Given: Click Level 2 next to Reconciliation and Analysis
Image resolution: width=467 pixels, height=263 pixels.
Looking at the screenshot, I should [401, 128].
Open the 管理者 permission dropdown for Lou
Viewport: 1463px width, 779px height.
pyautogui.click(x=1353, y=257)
________
Your assignment: Repeat the entire listing exactly.

Reply to the task:
Given: Click Level 2 next to Reconciliation and Analysis
Image resolution: width=467 pixels, height=263 pixels.
Looking at the screenshot, I should [401, 128].
Open the 管理者 permission dropdown for Lou
Viewport: 1463px width, 779px height.
pyautogui.click(x=1353, y=257)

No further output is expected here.